Every record must be transcribed in its entirety, apart from the images, which are to be omitted.

Stored data entries:
=== Begin Enclosure ===
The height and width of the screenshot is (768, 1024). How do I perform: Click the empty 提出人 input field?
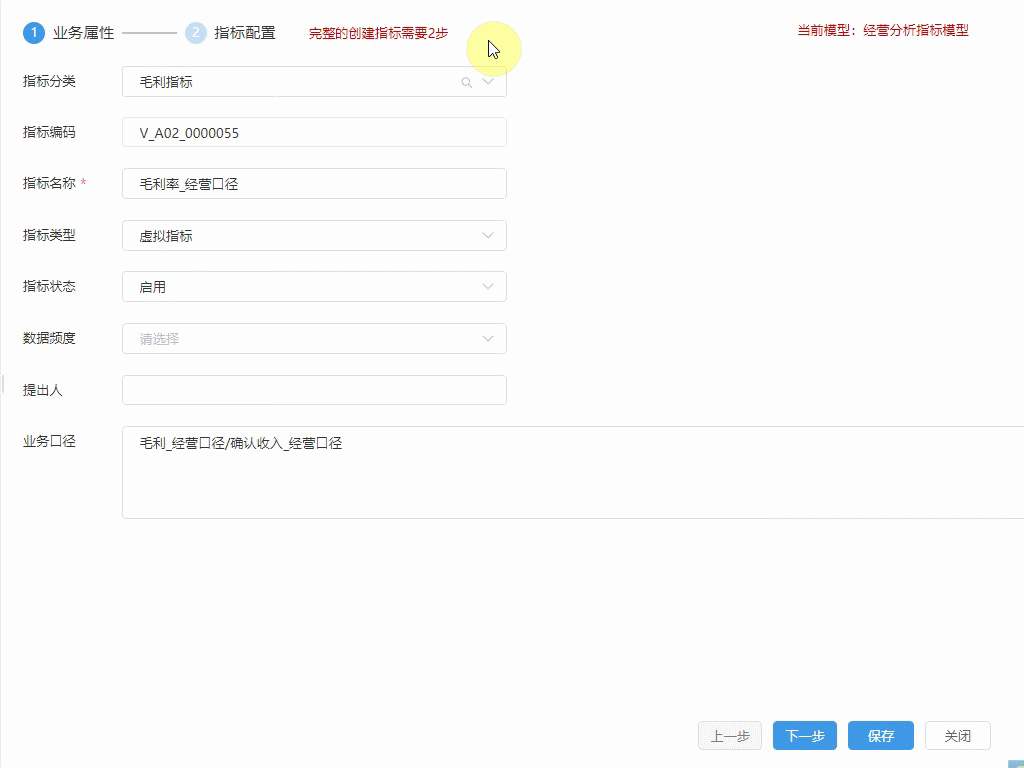point(300,390)
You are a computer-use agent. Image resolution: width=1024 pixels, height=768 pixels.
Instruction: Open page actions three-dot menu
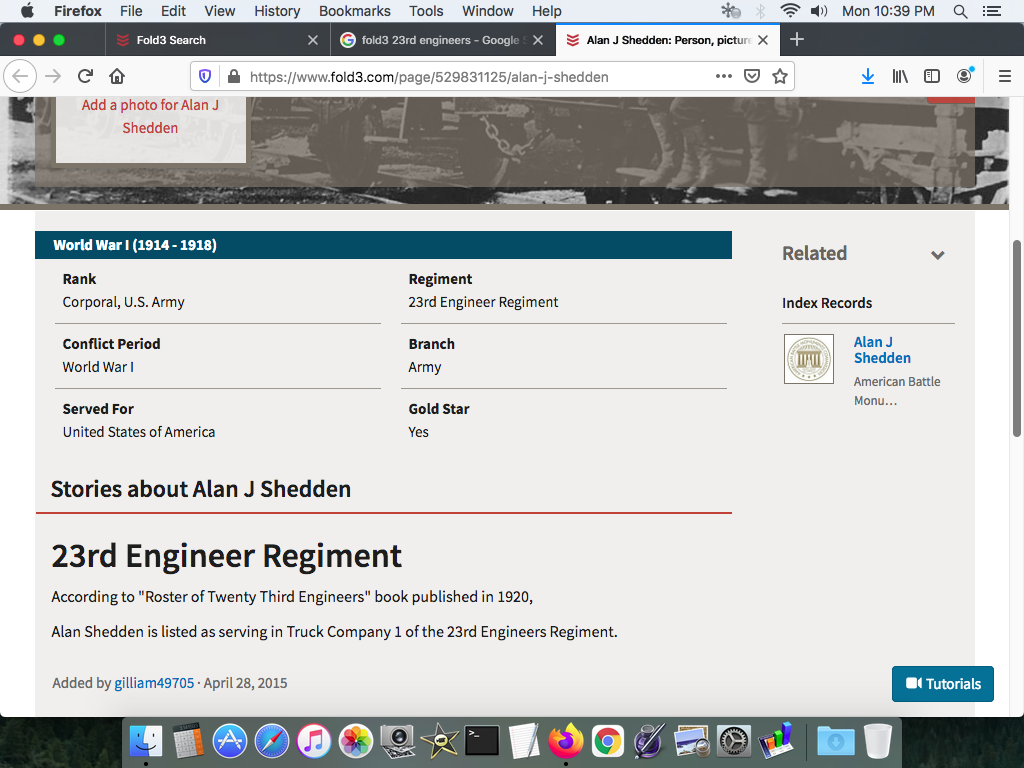[x=723, y=76]
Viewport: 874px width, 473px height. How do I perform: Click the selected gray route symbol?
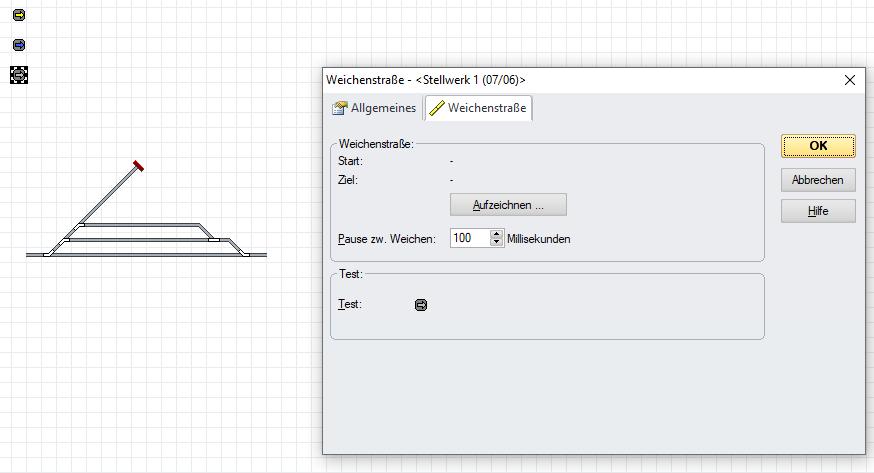19,75
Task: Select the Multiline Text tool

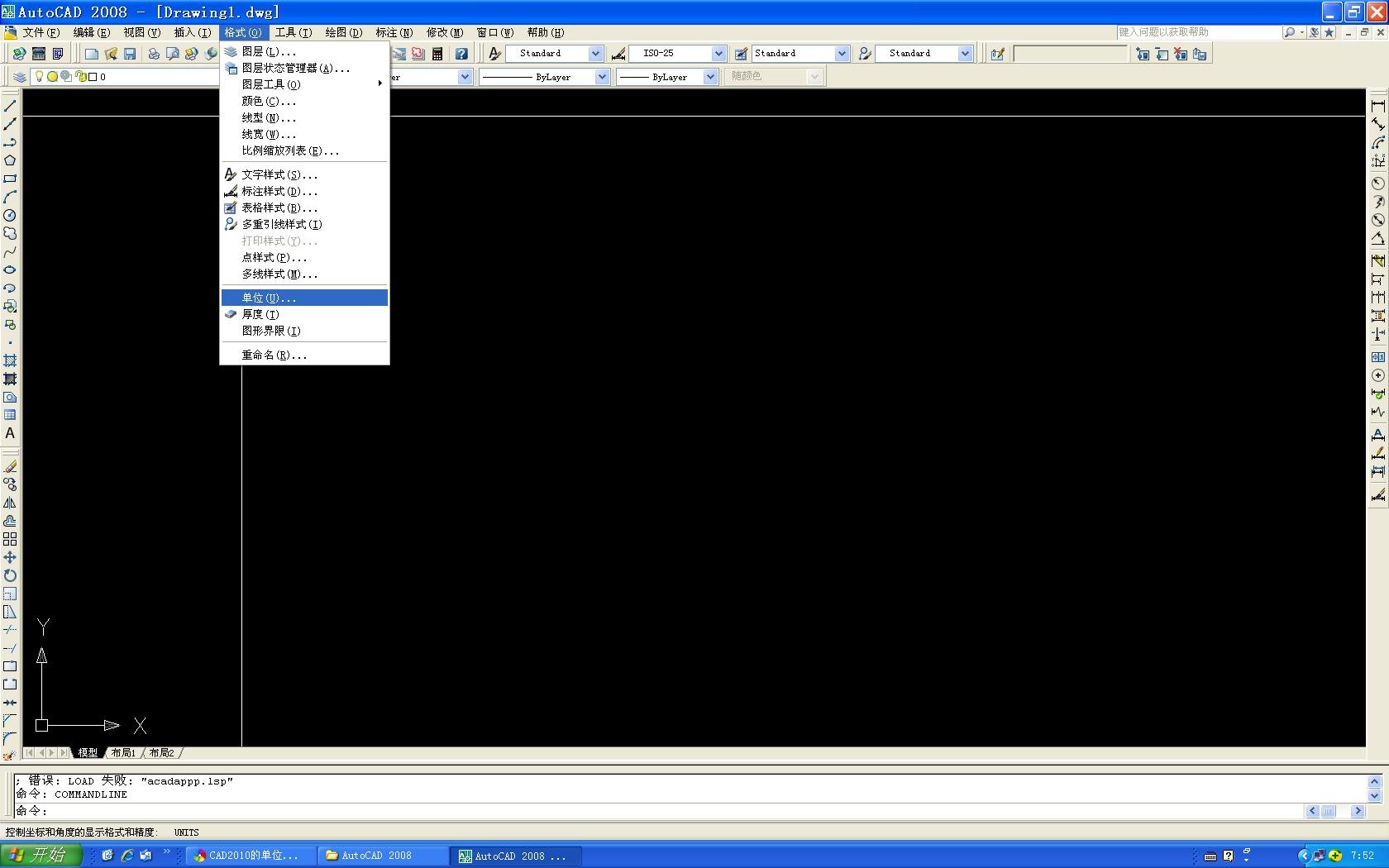Action: point(10,433)
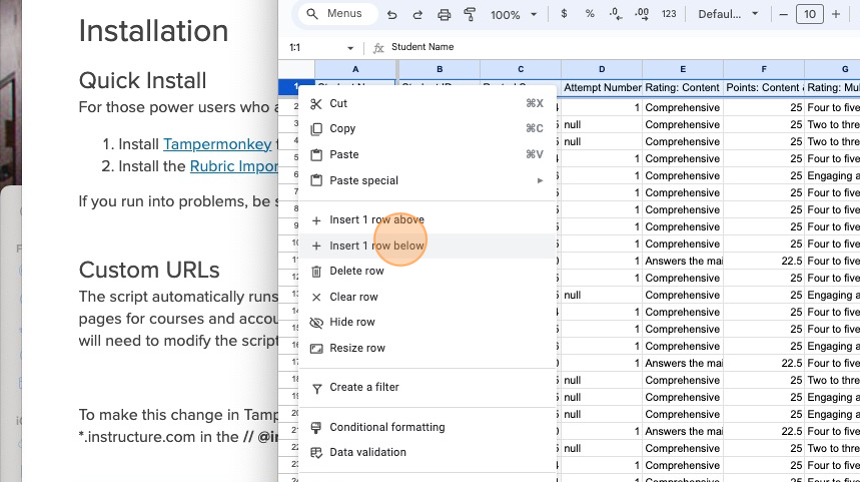This screenshot has height=482, width=860.
Task: Choose Insert 1 row below
Action: click(x=376, y=246)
=== End Enclosure ===
● Expected output
The height and width of the screenshot is (768, 1024). How do I perform: Click the empty 提出人 input field?
point(300,390)
You are a computer-use agent. Image resolution: width=1024 pixels, height=768 pixels.
Instruction: Open page actions three-dot menu
[x=723, y=76]
Viewport: 874px width, 473px height. How do I perform: Click the selected gray route symbol?
19,75
Task: Select the Multiline Text tool

Action: point(10,433)
This screenshot has height=482, width=860.
Task: Choose Insert 1 row below
Action: click(x=376, y=246)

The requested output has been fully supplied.